** Short exercise **
Print everything from the line containing "Where should I click to: Expand" down to the line containing "pos(1729,326)", both included, and nothing more. Keep each of those lines unchanged.

** Entries **
>> START
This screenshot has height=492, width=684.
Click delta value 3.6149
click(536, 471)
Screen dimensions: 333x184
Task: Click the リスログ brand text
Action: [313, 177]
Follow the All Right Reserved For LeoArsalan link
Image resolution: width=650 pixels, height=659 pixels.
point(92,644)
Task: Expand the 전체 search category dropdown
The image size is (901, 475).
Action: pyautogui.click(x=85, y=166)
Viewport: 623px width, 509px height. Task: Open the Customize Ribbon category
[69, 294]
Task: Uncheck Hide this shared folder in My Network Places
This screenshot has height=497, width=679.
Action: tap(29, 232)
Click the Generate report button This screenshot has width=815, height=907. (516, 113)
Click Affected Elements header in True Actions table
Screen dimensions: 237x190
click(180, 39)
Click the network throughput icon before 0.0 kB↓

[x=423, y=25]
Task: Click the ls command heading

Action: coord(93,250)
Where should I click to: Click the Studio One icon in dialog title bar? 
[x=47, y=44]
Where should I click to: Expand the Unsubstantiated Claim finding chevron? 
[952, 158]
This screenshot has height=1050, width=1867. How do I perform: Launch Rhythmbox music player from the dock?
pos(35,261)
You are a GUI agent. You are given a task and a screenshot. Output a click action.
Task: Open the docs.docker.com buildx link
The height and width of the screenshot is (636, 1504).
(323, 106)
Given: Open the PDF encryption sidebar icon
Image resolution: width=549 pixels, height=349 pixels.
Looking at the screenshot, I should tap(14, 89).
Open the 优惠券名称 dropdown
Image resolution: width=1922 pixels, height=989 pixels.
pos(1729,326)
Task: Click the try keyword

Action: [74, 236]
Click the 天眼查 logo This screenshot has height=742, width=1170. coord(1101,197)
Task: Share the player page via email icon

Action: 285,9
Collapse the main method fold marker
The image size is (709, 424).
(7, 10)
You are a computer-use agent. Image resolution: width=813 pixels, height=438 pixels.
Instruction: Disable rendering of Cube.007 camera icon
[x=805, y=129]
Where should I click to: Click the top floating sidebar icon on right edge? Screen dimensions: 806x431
>> END
** Solution below **
Where should I click to: Expand the Unsubstantiated Claim finding chevron? 
[952, 158]
This screenshot has height=1050, width=1867. How do I perform: Launch Rhythmbox music player from the dock?
pos(35,261)
You are a GUI agent. You are given a task and a screenshot. Output a click action.
Task: Open the docs.docker.com buildx link
The height and width of the screenshot is (636, 1504).
(323, 106)
Given: Open the PDF encryption sidebar icon
Image resolution: width=549 pixels, height=349 pixels.
Looking at the screenshot, I should tap(14, 89).
Open the 优惠券名称 dropdown
Image resolution: width=1922 pixels, height=989 pixels.
pos(1729,326)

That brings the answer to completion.